Well, try this. Not the fastest way, but it will be 10 times or so faster.
(time
(loop [acc 0
x 1]
(if (< x 1000000000)
(recur (unchecked-add acc x) (unchecked-add x 1))
acc)))
Also you can always just wrap Java. It will have a small penalty, but will still be faster than most of the rating:
user
> (time (.sum (LongStream/range 0 1000000000)))
"Elapsed time: 3081.191999 msecs"
499999999500000000
user
> (time (.sum (LongStream/range 0 1000000000)))
"Elapsed time: 783.588162 msecs"
499999999500000000
user
> (time (.sum (LongStream/range 0 1000000000)))
"Elapsed time: 475.763772 msecs"
499999999500000000
This should be quite close to results in Java, so please correct the rating in the article:
(time
(loop [acc 0 x 1]
(if (< x 1000000000)
(recur (unchecked-add acc x) (unchecked-inc x))
acc)))
Thank you very much for this example. It is a discovery for me, that Clojure code may be so fast, though I know it is being compiled. I did not use Java classes, such as LongStream, because for me it would be same as benchmarking Java.
I wonder could I contact you somehow to ask some questions about Clojure?
Here are the final benchmarks on my machine, using criterium benchmarking library on Clojure 1.12.0:
Your original code:
(crit/quick-bench
(reduce #(+ %1 %2) (range 1000000000)))
;; Evaluation count : 6 in 6 samples of 1 calls.

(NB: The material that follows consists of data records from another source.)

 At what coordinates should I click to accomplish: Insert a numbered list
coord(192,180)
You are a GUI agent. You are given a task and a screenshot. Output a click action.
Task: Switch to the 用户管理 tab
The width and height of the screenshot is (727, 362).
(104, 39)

;; Execution time mean : 7.285339 sec
;; Execution time std-deviation : 146.413262 ms
;; Execution time lower quantile : 7.195585 sec ( 2.5%)
;; Execution time upper quantile : 7.528866 sec (97.5%)
;; Overhead used : 1.827446 ns
Optimized Clojure code (courtesy of @andreyorst and @serioga):
(crit/quick-bench
(loop [acc 0 x 1]
(if (< x 1000000000)
(recur (unchecked-add acc x) (unchecked-inc x))
acc)))
;; Evaluation count : 6 in 6 samples of 1 calls.
;; Execution time mean : 214.212103 ms
;; Execution time std-deviation : 2.277072 ms
;; Execution time lower quantile : 211.700958 ms ( 2.5%)
;; Execution time upper quantile : 217.234564 ms (97.5%)
;; Overhead used : 1.827446 ns
Java interop:
(crit/quick-bench
(.sum (java.util.stream.LongStream/range 0 1000000000))))
;; Evaluation count : 6 in 6 samples of 1 calls.
;; Execution time mean : 207.908504 ms
;; Execution time std-deviation : 1.909420 ms
;; Execution time lower quantile : 206.375843 ms ( 2.5%)
;; Execution time upper quantile : 210.771871 ms (97.5%)
;; Overhead used : 1.827446 ns,
I did not use Java classes, such as LongStream, because for me it would be same as benchmarking Java.
It's great that you brought this up, since you put Java on first place in your rating. And according to the benchmarking interop and optimized Clojure code, interop was just 7ms quicker: 214ms for optimized Clojure code and 207ms for Java interop code.
Which means that you should put Clojure close to Java in your original article. I don't know if you benchmarked C correctly -- I'm not a C programmer, but I'd like to put Clojure in it's rightful place of not only being a pleasure to code with, but also being quite bloody fast when :)
And sure, you can contact me for Clojure questions.
On my machine your Clojure code took 373ms to run.
I hope, I benchmarked C code wrong, though I am waiting for critics from C programmers.
I would say, Rust surprised me, but it was a challenge to make rustc
play by the rules.
And, yes, I could not even imagine such performance from Clojure, even knowing it actively uses JIT compiler.
Please, give me your preferred contact, because I can't see one in your github profile. It may be discord, skype, telegram or what you prefer.
I have doubts about the declared clojure results and I don't see the clojure source file to reproduce. Is it in the repo?